Early on Tuesday morning this week the long-awaited Bitcoin halving took place in the midst of a global pandemic. It is still unclear exactly how the halving will affect BTC’s value thus leaving stakeholders with a barrage of questions.
This is the third Bitcoin halving since it was launched, and many see it as crunch time for all cryptocurrencies. If the price solidifies or even increases over the next few months, then BTC could possibly begin to challenge the global dominance of the US$. On the other hand, if the price slides, then all the hype was for nothing which could see a mass sell-off as those that were looking to the halving for a quick return on their investment will likely lose belief. The key factor here is the long term effect on BTC’s value rather than looking for an immediate price hike due to the halving.
Bitcoin, also coined as digital gold as of late, was created in 2008 by a pseudonym name – Satoshi Nakamoto. It is a peer-to-peer decentralized virtual money system. In the beginning, 50 bitcoins per block were handed out to miners, and since then the crypto has made leaps and bounds coming up from the depths of $2 per coin to as high as $19,511.
Once 210,000 blocks are mined, which is currently every 4 years, rewards are halved in a process known as ‘Bitcoin Halving’. This halving is set to continue until eventually, in around 2140, there will be no more halving or BTC to mine. In total, the max number of Bitcoins that will be produced is set at 21 million!
Every time a halving takes place it reduces the total number of bitcoins mined per block. The previous reward, prior to yesterday’s 2020 having, was 12.5 bitcoins for each block mined while the new rate is 6.25 per block which stands until the next halving expected in 2024. Halvings are bad news for miners because their returns are lowered considerably. As for investors, it is still too early to say how the halving will affect BTCs current US$ or Euro pairings. In the long-term, it should increase demand and as a result, BTC’s price will increase., but in the short, realistically investors should not expect too much too soon.

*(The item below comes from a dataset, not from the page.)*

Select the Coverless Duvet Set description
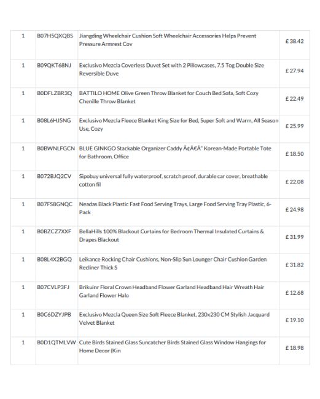Image resolution: width=320 pixels, height=399 pixels. coord(171,69)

Back when the first halving took place in 2012, each Bitcoin was worth US$2.01. The reward then was reduced from 50 bitcoins to 25 bitcoins per block mined. 4 years later and the next halving reduced the reward to 12.5 per block.
- 2012 – 25 bitcoins per block
- 2016 – 12.5 bitcoins per block
- 2020 – 6.25 bitcoins per block
- 2024 – 3.125 bitcoins per block
Currently, a single Bitcoin is still worth a few thousand US$ and each one has remained a valuable digital asset ever since its surge above the $1,000 mark in 2017.. So far this year BTC has fluctuated considerably and remains somewhat unpredictable as it still shows volatility. As the latest BTC halving approached, BTC’s valuation began to rise which was partially pushed by an increase in demand by investors.
*Some great resource for a detailed look at BTC’s historical prices are:
Over the first 5 months of 2020, BTC has fluctuated from a starting point of just over $7,000 to below $5,000, and it has even surpassed the $10,000 mark this year. Today it is worth just below $9,000. One positive we can take from this year’s ever-fluctuating BTC value is that the current price has at least stabilised between $5,000 and $10,000 and is not expected to drop below the $5,000 mark.
Speculation After 2020 BTC Halving
For now, the effect of the Bitcoin halving is not expected to kick in immediately so all those that thought the halving would equate to an instant ROI will need to hold on to their hats for a while longer.
It is important to understand that the ‘reward halving’ itself is not a factor in price movement. BTC’s value is affected when less are in circulation and high demand pushes the price of BTC up as investor reaction changes. In theory, with a lesser reward per block, the injection of BTC will slow as some miners exit the market, which could potentially increase the price only if demand remains high or if it increases.
However, most of the speculation that there would be an instant price hike came from those new to the industry who had heard about the halving and that previous halving activity had seen a rise in price – while more speculation came from industry experts were explaining what ‘could’ happen – some people only read the positive changes suggested and ignored the alternative views that explained the halving may not have any effect on the price in the short or long term!
Of course, the positive outlook is the one most clinched onto and this has caused the recent demand for BTC. Now the halving is in place, there could, in fact, be a slight drop before any rise. This is because mass sell-offs of crypto tend to instigate price drops. For those newcomers, are likely to sell their BTC now the halving has been implemented because the expected (promised) increase may not come. This group consists of those that probably do not want to take the risk of keeping their money in Bitcoin simply ‘to see what happens’. They will be put off any long term investment risk due to BTC’s volatile nature; a key factor that markedly affects BTC’s sell ratio.
Others that invested prior to the halving will be made up of those that saw a chance to get their money into BTC in early April. This is when the price dropped to between $5,000 and $6,000. They also had the added incentive of all the speculation that the up and coming halving could see the price of BTC overshoot.
Either way, the good news for this group is their investment looks to be safe despite BTC’s volatile habits.